Save the file with ctrl+x. As you can see we are using hostnames instead of IPs and the Glances webserver port – 61208. There are four HTML IFRAMES, one for each cluster node. Change the height and width values so that the iframes will fill your screen.



Now just one more thing to do. Add the following line to each /etc/rc.local file of your cluster nodes:

glances -w --theme-white --process-short-name --hide-kernel-threads --fs-free-space --disable-irq --disable-raid --disable-folder --disable-swap

This tells Glances to start at boot as a webserver, to use the white theme, trim the process list width it displays and hide a few things that a Raspberry Pi does not need or that you would rarely use: RAID information, IRQ information, certain folder information, SWAP and kernel thread information.

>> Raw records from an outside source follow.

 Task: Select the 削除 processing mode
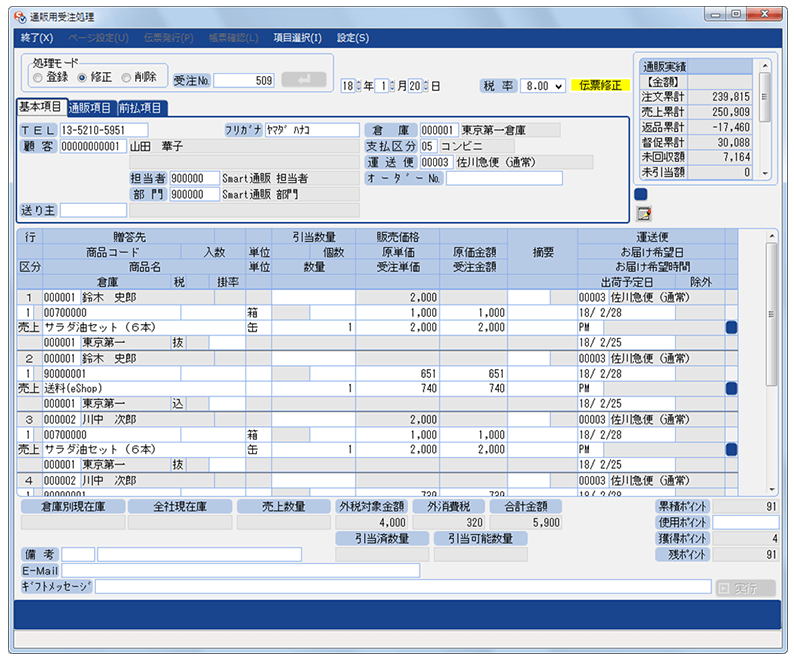click(125, 76)
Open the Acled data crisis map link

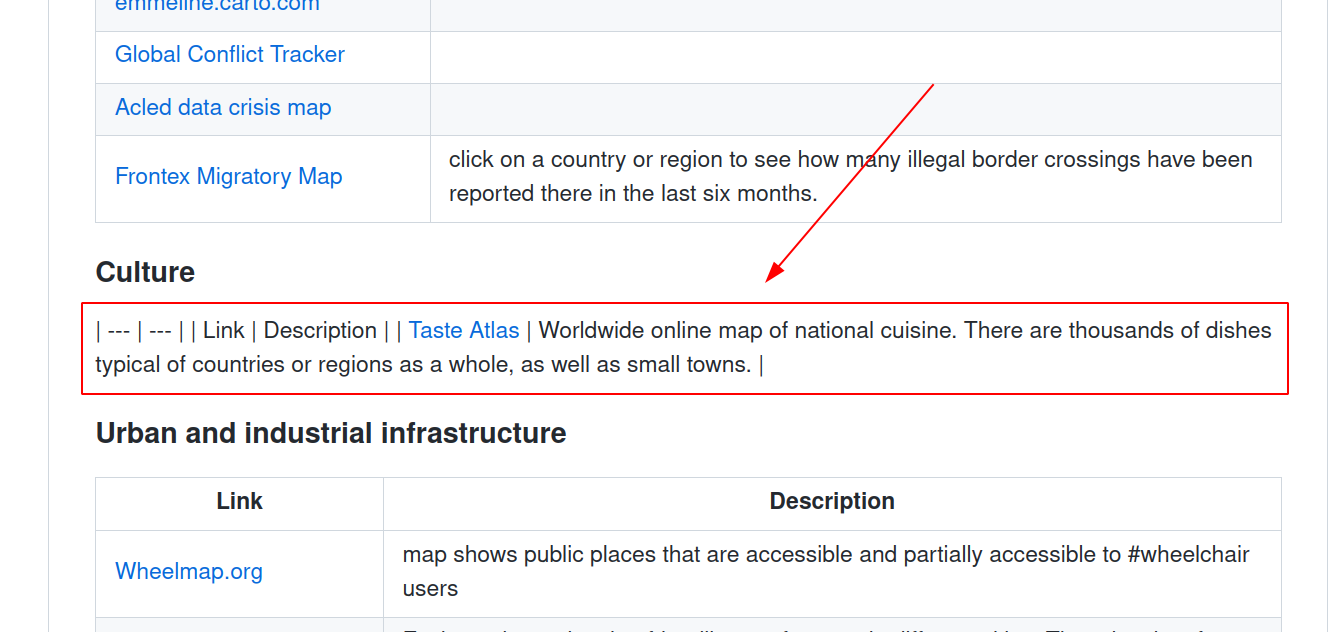223,108
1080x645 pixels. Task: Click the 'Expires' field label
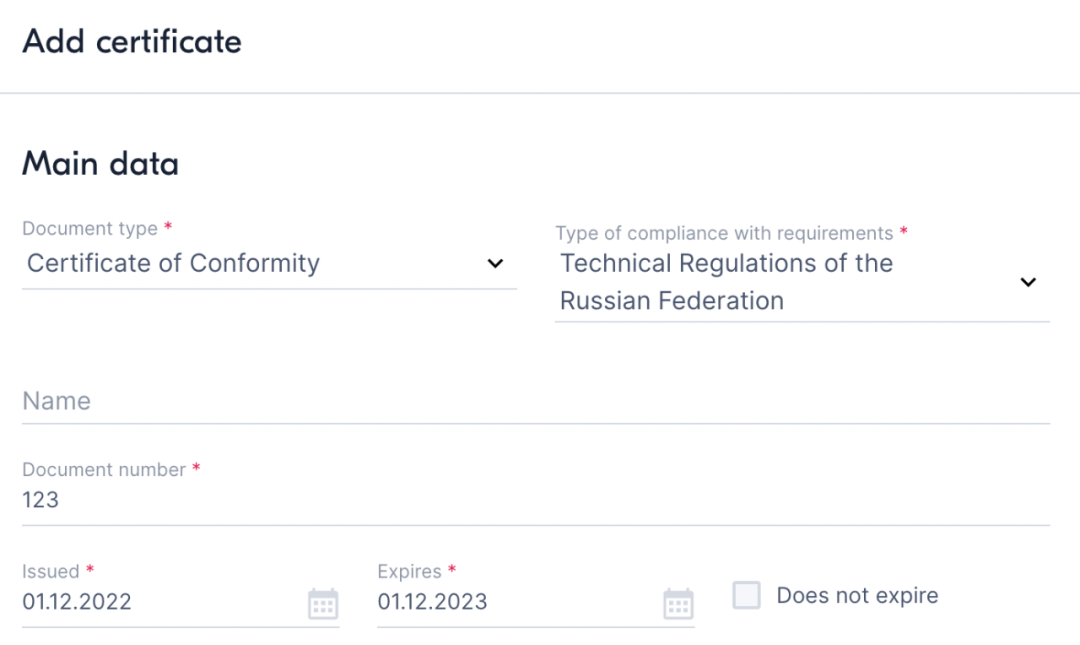point(409,572)
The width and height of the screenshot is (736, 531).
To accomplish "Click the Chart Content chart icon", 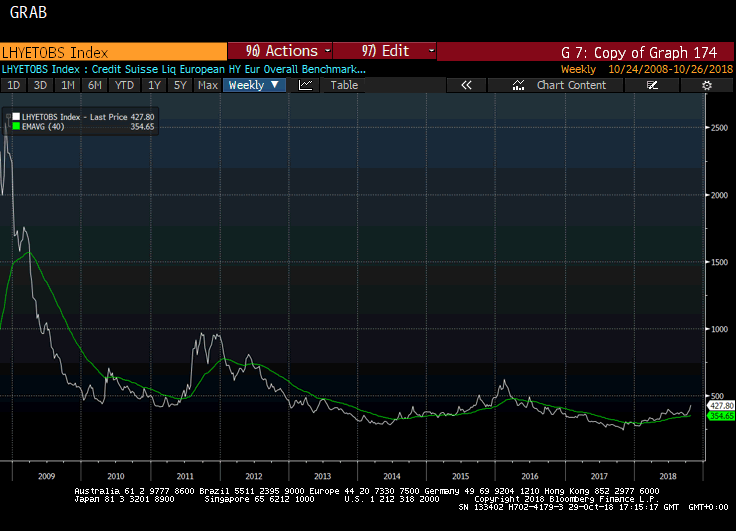I will pos(519,85).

This is so that after you reboot your cluster and access the first node’s address through a web browser, the IFRAMES would be able to fit all relevant information in their respective windows.

You can further decide how the Glances webserver webpages display information by editing their respective CSS file located at /usr/lib/python3/dist-packages/glances/outputs/static/public/css/style.css. Font size, font type, colors – all can be customized here to make the cluster information webpage prettier.

Conclusion

Glances is a great way to get relevant information out of your cluster. If you use the IFRAME webpage method you can visit the cluster information page at any time and see how all the nodes are performing in one browser window. Or you can use the ncurses interface in a Terminal screen to view the same information. Glances is highly customizable and highly useful when you are using a cluster, be it a small one made out of Raspberry Pi’s.

Appendix

There are no limits. In case the 4 node Raspberry PI cluster is not up your satisfaction you can always add more nodes any time.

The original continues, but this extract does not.